# farmall 70



## smelly (Mar 2, 2009)

hi people, new to this forum, I was planning to get a new tractor this year and was looking at the case farmall 70 model. the 2 wheel drive with 12x12. I do snow remove in the yard here.... gas station and was gonna do about a dozen  local residents to pay the insurance and fuel.


any comments on the model?

I have a 74 in snowblower ..... and would like to put a reversable blade on the front of the tractor.... any sujestions for the blade, case has one but its only for the next size tractor down.

thank you 
:dog:


----------



## SHARTEL (Feb 11, 2009)

Hi Smelly (LOL, that craks me up ), 

I like the looks of the 70 model case. It's brand new this year ('08) ?. My only concern is the unit is manufactued by contract in Turkey. I know that's not a problem now, but contracts end, parts suppliers dry up and sometimes sourcing can be problematic. This wouldn't stop me from buying if the price was right, but keeping it for several years might change my mind some.

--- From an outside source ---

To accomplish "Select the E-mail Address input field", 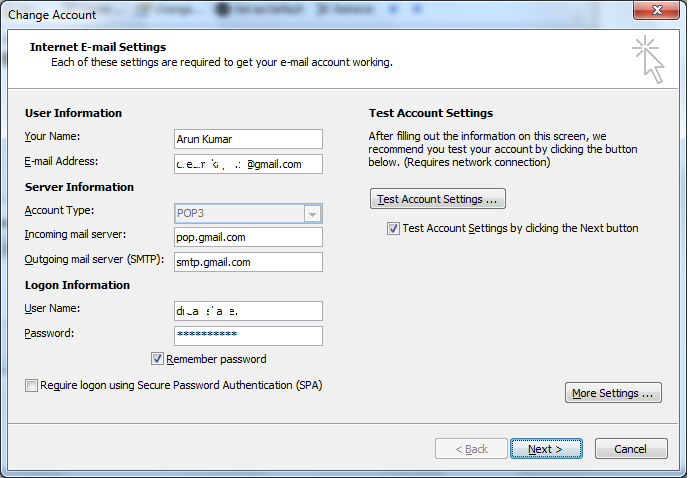I will [248, 164].
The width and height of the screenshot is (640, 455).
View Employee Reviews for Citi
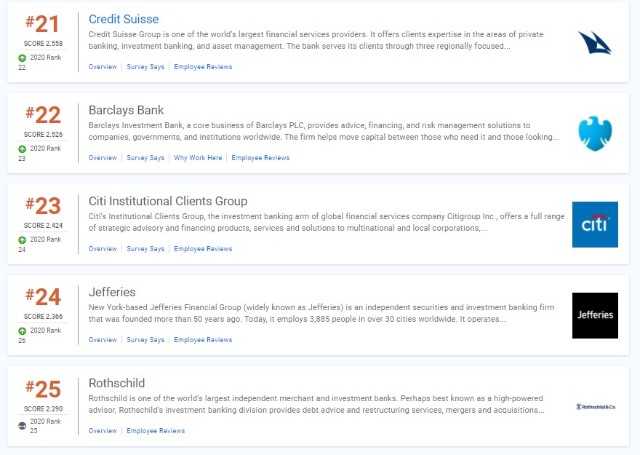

Sorry, I don't know or can suggest any blades for that big of a rig. 

Good luck with this, or any other tractor hunt!

SHARTEL


----------



## smelly (Mar 2, 2009)

*oh ya*

 
well I have a deal going on a brand new case jx1060c
it was made in tesi italy,since it is 2008 model , dealer wants to unload it cheaper,but I asked for an addition oil out put in the rear and one in the front to put a scaper. in the rear I need 3 for my snow blower... I have the chute left and right , and up and down, and I have a barrel to exit the snow left or right.


----------